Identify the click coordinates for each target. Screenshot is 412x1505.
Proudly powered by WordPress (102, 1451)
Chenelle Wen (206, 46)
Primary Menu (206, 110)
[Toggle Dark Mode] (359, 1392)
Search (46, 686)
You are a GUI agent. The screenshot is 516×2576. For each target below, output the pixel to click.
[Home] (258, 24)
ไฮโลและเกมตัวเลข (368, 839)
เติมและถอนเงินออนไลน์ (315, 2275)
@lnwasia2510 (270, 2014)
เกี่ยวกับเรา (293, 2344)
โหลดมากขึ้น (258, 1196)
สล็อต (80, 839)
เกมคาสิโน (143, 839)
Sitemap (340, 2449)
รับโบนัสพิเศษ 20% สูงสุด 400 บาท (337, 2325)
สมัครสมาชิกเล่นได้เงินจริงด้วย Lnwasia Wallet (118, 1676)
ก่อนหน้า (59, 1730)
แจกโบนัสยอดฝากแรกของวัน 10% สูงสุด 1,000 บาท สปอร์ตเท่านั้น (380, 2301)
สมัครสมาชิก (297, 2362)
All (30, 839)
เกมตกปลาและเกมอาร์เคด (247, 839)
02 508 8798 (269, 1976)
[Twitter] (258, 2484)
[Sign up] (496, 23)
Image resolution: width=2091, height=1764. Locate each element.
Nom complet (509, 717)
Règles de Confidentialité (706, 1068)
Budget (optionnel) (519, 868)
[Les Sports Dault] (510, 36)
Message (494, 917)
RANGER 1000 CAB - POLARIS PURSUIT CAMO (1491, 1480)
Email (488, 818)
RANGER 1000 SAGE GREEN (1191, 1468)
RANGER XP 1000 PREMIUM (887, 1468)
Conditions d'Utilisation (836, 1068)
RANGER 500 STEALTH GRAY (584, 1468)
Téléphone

________________________

■ What to do ■
Copy out, from the records above, every line that holds the string "ครสมาช".

■ Reply ■
สมัครสมาชิกเล่นได้เงินจริงด้วย Lnwasia Wallet (118, 1676)
สมัครสมาชิก (297, 2362)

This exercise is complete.